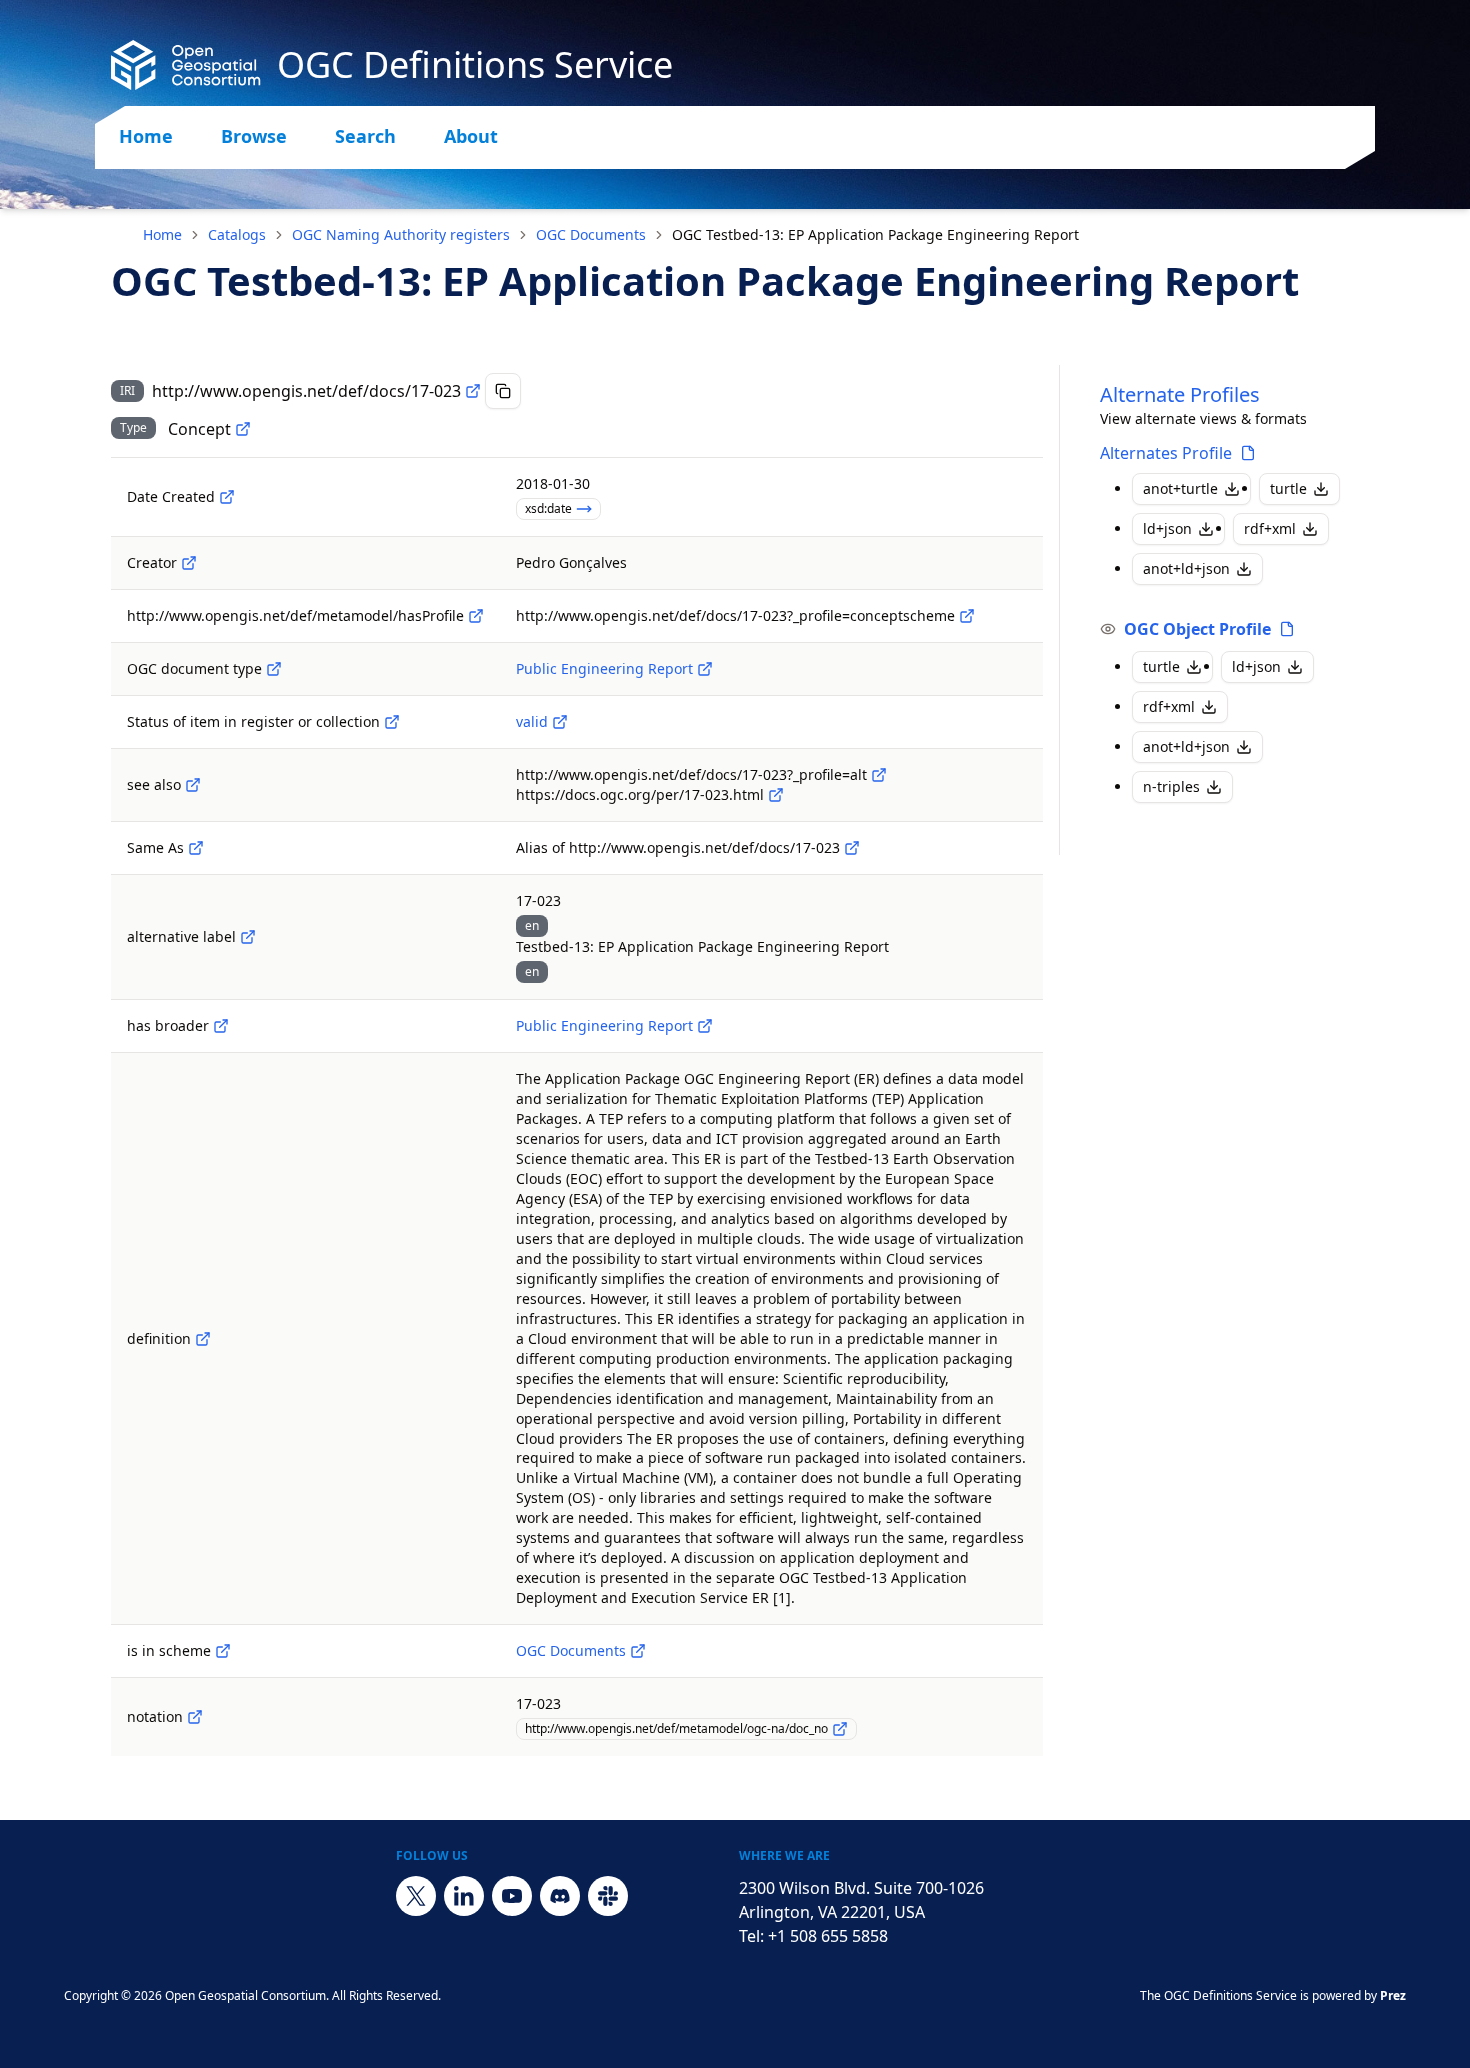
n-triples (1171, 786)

= = = = =

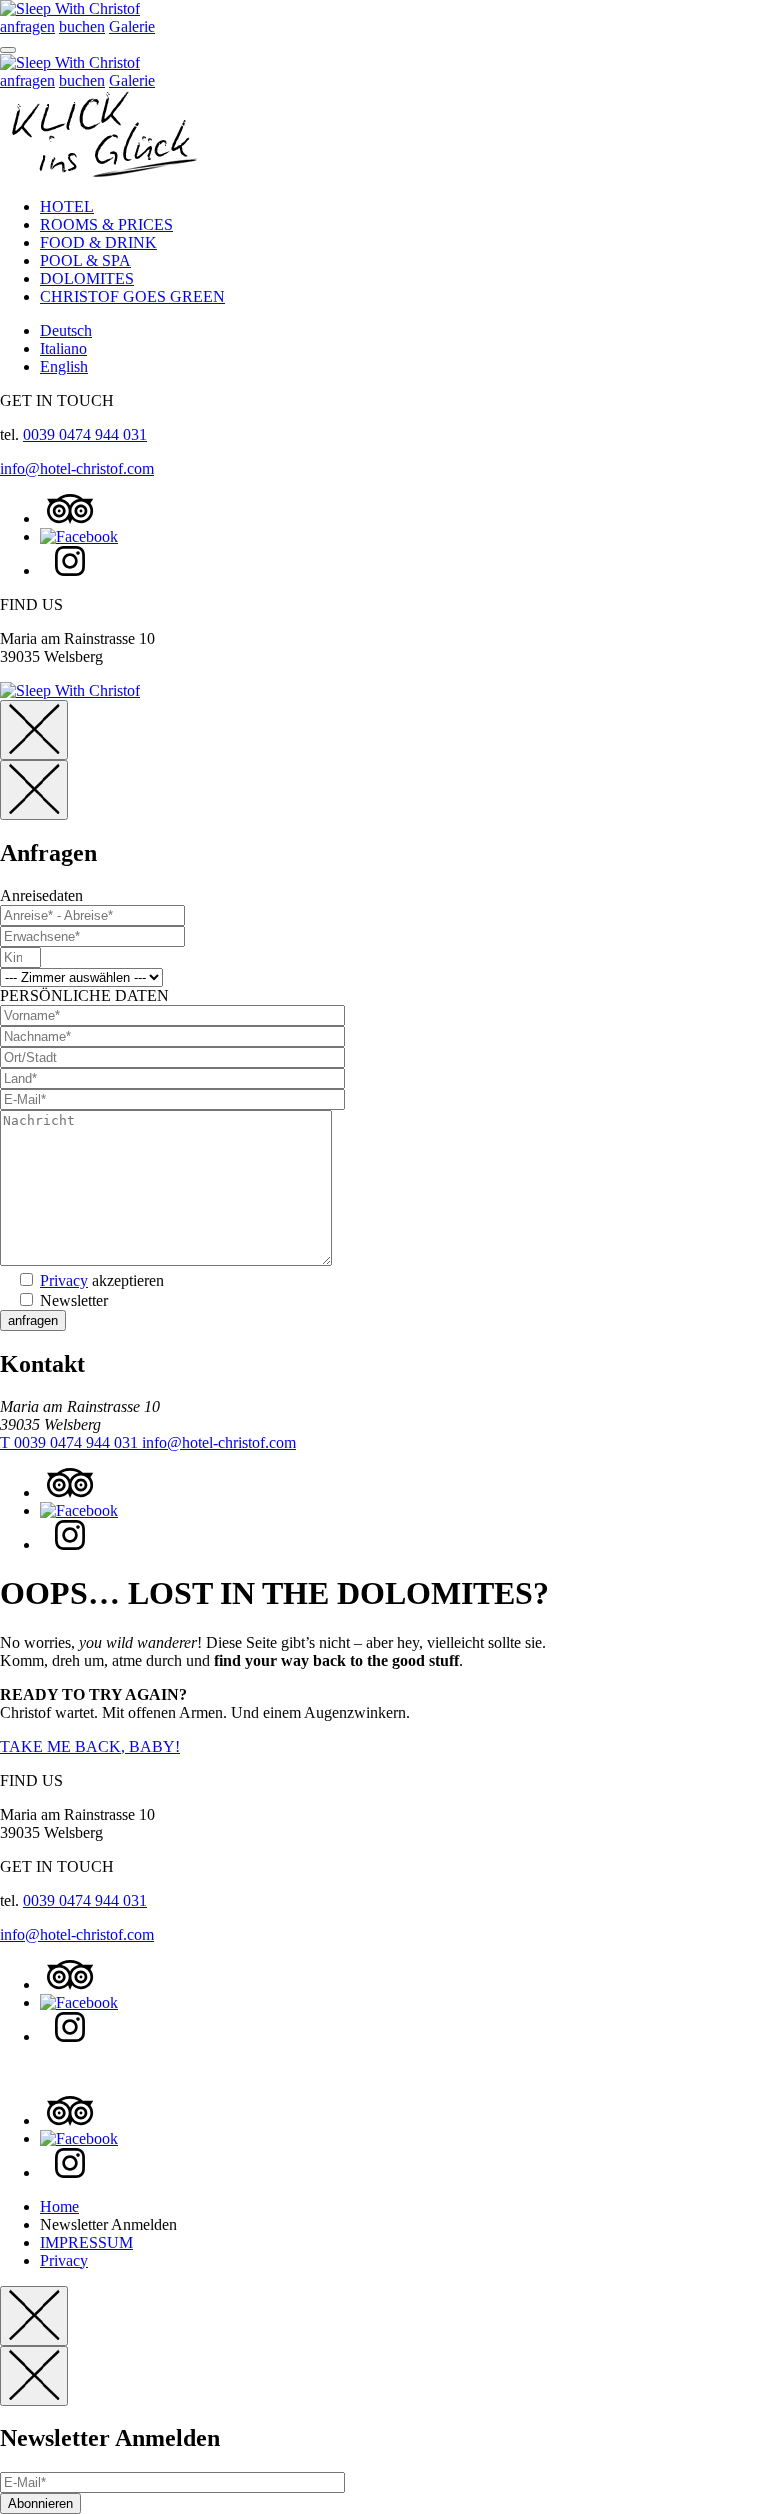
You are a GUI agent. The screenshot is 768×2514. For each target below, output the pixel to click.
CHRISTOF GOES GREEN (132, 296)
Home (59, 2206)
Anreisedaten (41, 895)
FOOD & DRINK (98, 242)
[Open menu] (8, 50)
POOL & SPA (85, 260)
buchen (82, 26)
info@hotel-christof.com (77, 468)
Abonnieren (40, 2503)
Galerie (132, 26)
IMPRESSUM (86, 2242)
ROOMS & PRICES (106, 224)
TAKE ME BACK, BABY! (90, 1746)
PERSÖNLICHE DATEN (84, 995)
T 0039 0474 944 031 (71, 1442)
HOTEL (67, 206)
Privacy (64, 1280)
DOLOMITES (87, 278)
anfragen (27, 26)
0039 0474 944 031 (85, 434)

= = = = =

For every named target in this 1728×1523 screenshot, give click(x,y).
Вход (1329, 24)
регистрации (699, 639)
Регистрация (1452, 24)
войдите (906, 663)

= = = = =

[AIM OF THE TASK] Each line containing the word "click" must be pulled from the listing and copied.

[OUTPUT FOR THIS EXERCISE]
You are a GUI agent. The screenshot is 768×2514. For each target below, output the pixel to click.
For every named target in this 1728×1523 screenshot, give click(x,y).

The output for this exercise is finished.